### Tarefa proposta A
Verifique se cada afirmação a seguir está de acordo com a matéria sobre créditos de carbono. Para cada uma, responda sim ou não e cite exatamente as palavras da matéria que decidem a resposta. (i) Um crédito de carbono corresponde a uma tonelada de carbono absorvida da atmosfera. (ii) A sigla ARR designa os projetos que evitam o desmatamento. (iii) Shigueo Watanabe Jr é presidente do Ekos Brasil.
### Tarefa proposta B
Extraia da matéria sobre créditos de carbono, sem qualquer alteração, o trecho que vai de "PF aponta organização" até "altos de desmatamento.".

##### Trecho citado #####

PF aponta organização criminosa e indicia 31 em maior fraude com créditos de carbono já investigada
Pedro Lovisi, São Paulo, Sp (folhapress) - 15/10/2025 10:47:14 | Foto: Divulgação Ascom/SFB
Algumas big techs, como Apple, Microsoft e Google, mudaram suas estratégias de compensação de carbono e agora privilegiam a compra de créditos de restauração de áreas desmatadas em detrimento de conservação de florestas.
Como essas empresas são algumas das maiores compradoras de crédito de carbono do mundo, o mercado de projetos florestais precisou se adaptar e o interesse por projetos de conservação diminuiu -inclusive no Brasil, onde há índices altos de desmatamento.
Um crédito de carbono equivale a uma tonelada de carbono que foi absorvida da atmosfera. E uma das formas de gerar esses créditos é plantar vegetação nativa em áreas desmatadas, já que árvores são capazes de absorver gás carbônico, responsável pelo aquecimento global.
Outra forma de gerar esses créditos é por meio de projetos que evitam o desmatamento em áreas ameaçadas por grileiros, madeireiros, produtores rurais e criadores de gado. Nesse caso, organizações calculam quanto sua presença na região conseguiu evitar de destruição da floresta.
Esse último modelo, conhecido pela sigla Redd+, foi por alguns anos o principal fornecedor de créditos de carbono florestais. Mas denúncias de cálculos supervalorizados e abusos sobre comunidades locais fizeram com que empresas compradoras de créditos diminuíssem seu apetite em compensar emissões com esses ativos. Investigações recentes envolveram, inclusive, gigantes de tecnologia, gestoras de ativos e petroleiras.
"Todo esse pessoal está sendo acusado de ter comprado crédito podre, então, se você é um comprador institucional de um banco ou de um fundo de pensão, vai pensar três vezes antes de entrar num negócio desse. O risco reputacional é muito grande", afirma Shigueo Watanabe Jr, pesquisador no Instituto ClimaInfo.
A busca por projetos de restauro, conhecidos pela sigla ARR, passa justamente por isso. Nos últimos meses, gigantes da tecnologia, como a Google, anunciaram investimentos bilionários em iniciativas na área.
"Antes as empresas faziam seu inventário e depois pensavam em como compensar, elas não se preocupavam muito sobre de onde vinha o crédito. Mas hoje há uma série de direcionamentos internacionais sobre como a empresa deve fazer seu inventário e quais os tipos de projetos são os mais íntegros para a compensação", afirma Ana Moeri, presidente do Ekos Brasil, instituto que conecta projetos a empresas.

##### Dados fornecidos #####

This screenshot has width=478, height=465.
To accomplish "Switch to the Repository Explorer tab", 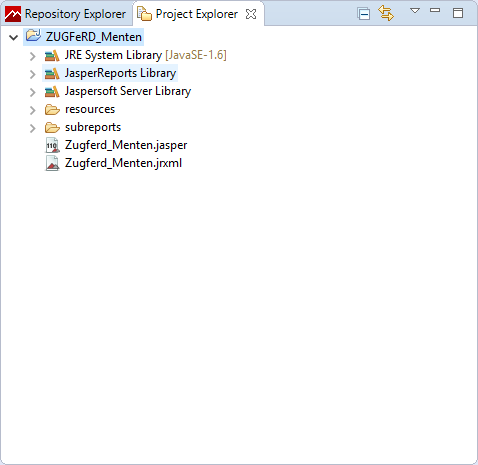I will coord(66,14).
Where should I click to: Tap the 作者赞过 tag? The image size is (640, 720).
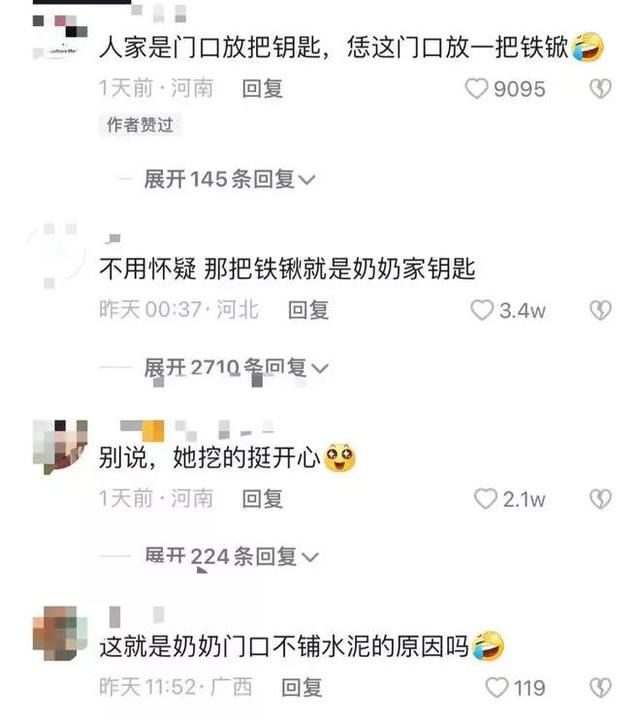point(140,125)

#####

### Resposta completa A
(i) Sim: "Um crédito de carbono equivale a uma tonelada de carbono que foi absorvida da atmosfera."
(ii) Não: "A busca por projetos de restauro, conhecidos pela sigla ARR".
(iii) Não: "Shigueo Watanabe Jr, pesquisador no Instituto ClimaInfo".

### Resposta completa B
PF aponta organização criminosa e indicia 31 em maior fraude com créditos de carbono já investigada
Pedro Lovisi, São Paulo, Sp (folhapress) - 15/10/2025 10:47:14 | Foto: Divulgação Ascom/SFB
Algumas big techs, como Apple, Microsoft e Google, mudaram suas estratégias de compensação de carbono e agora privilegiam a compra de créditos de restauração de áreas desmatadas em detrimento de conservação de florestas.
Como essas empresas são algumas das maiores compradoras de crédito de carbono do mundo, o mercado de projetos florestais precisou se adaptar e o interesse por projetos de conservação diminuiu -inclusive no Brasil, onde há índices altos de desmatamento.